Kutipan Teks:
┄┄┄┄┄┄

Perjanjian tidak bernama
Perjanjian tidak
bernama merupakan perjanjian yang belum dikenal dengan nama khusus dan belum
diatur secara khusus dalam peraturan perundang-undangan, namun tumbuh dan
berkembang di dalam masyarakat. Oleh karena itu perjanjian ini disebut sebagai
perjanjian jenis baru. Perjanjian jenis baru ini ada 2 yaitu perjanjian jenis
baru yang mandiri, seperti perjanjian kredit bank, dan perjanjian campuran yang
merupakan perjanjian yang di dalamnya mengandung unsur-unsur dari beberapa
perjanjian bernama, seperti perjanjian sewa-beli, dalam hal ini ada unsur
sewa-menyewa dan ada unsur perjanjian jual-beli.

┄┄┄┄┄┄

Data Terkumpul:

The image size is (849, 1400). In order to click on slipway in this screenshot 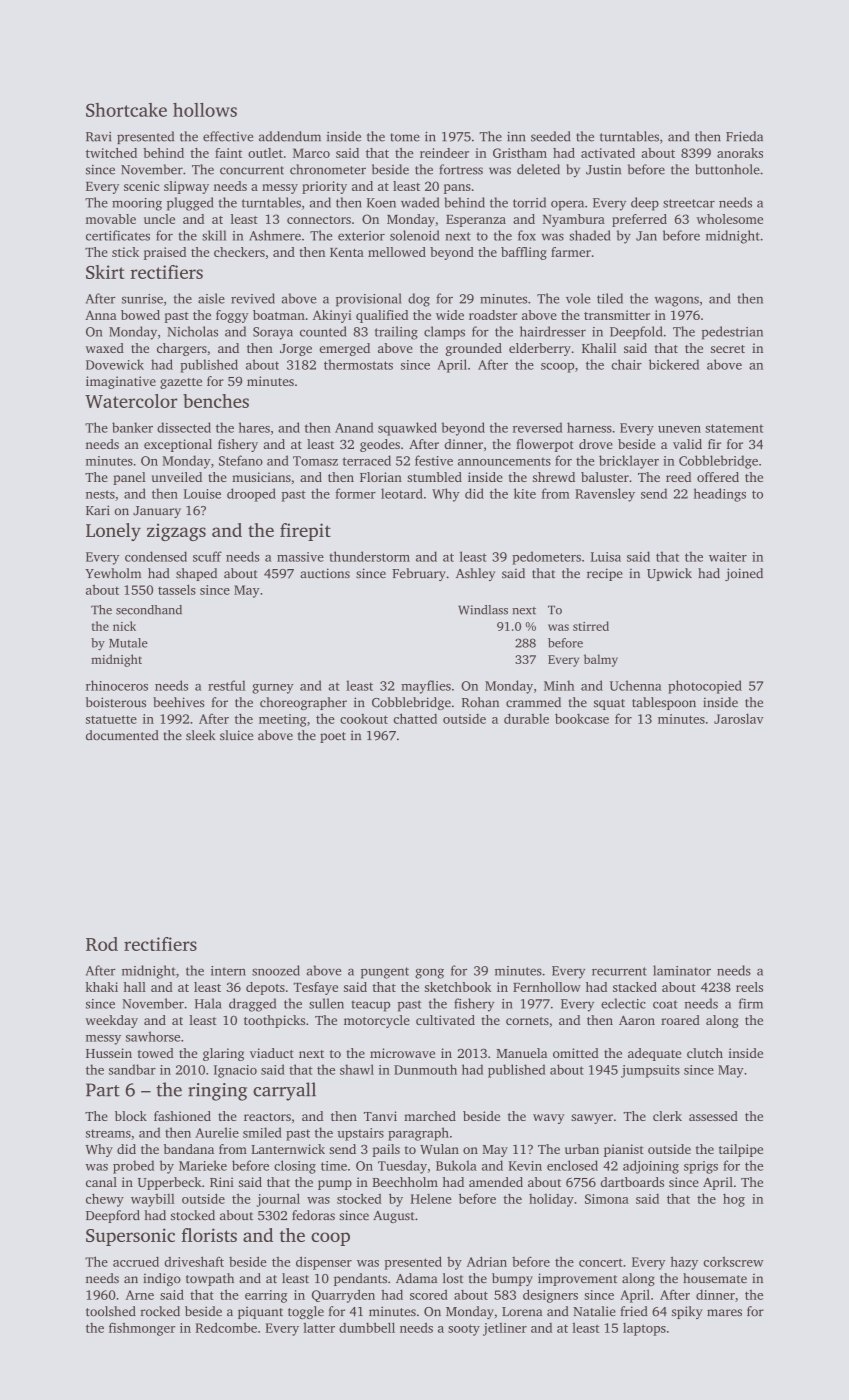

┄┄┄┄┄┄

Daftar Tugas:
[a] Dalam kutipan tentang perjanjian tidak bernama, unsur dari perjanjian bernama apa saja yang terdapat dalam perjanjian sewa-beli?
[b] Teruskan kutipan tentang perjanjian tidak bernama, dimulai setelah kalimat terakhirnya.
Baris-baris data sama sekali tidak dipakai di sini.

Jawaban:
[a] Perjanjian sewa-beli mengandung unsur sewa-menyewa dan unsur perjanjian jual-beli.

[b]
Arti
penting pembedaan perjanjian bernama dan tidak bernama adalah berkaitan dengan
ketentuan mana yang dapat diberlakukan sebagai pedoman apabila terjadi sengketa
dalam pelaksanaannya.
Apabila
terjadi sengketa pada perjanjian bernama, maka pedoman penyelesaiannya adalah
dengan menggunakan pedoman sebagai berikut:
a.
Ketentuan yang bersifat sebagai hukum pemaksa;
b.
Ketentuan sebagaimana ditentukan para pihak dalam perjanjian;
c.
ketentuan khusus bagi perjanjian bernama tersebut;
d.
Ketentuan umum yang terdapat di dalam Buku III KUH Perdata;
e.
Kebiasaan setempat sebagaimana ditentukan dalam Pasal 1339 KUH Perdata;
f.
Kepatutan.
Apabila terjadi sengketa pada
perjanjian jenis baru yang bersifat mandiri, maka pedoman penyelesaiannya
adalah sebagai berikut:
a.
Ketentuan hukum yang bersifat memaksa;
b.
isi perjanjian sebagaimana ditentukan oleh para pihak;
c.
Ketentuan umum dalam Buku III KUH Perdata;
d.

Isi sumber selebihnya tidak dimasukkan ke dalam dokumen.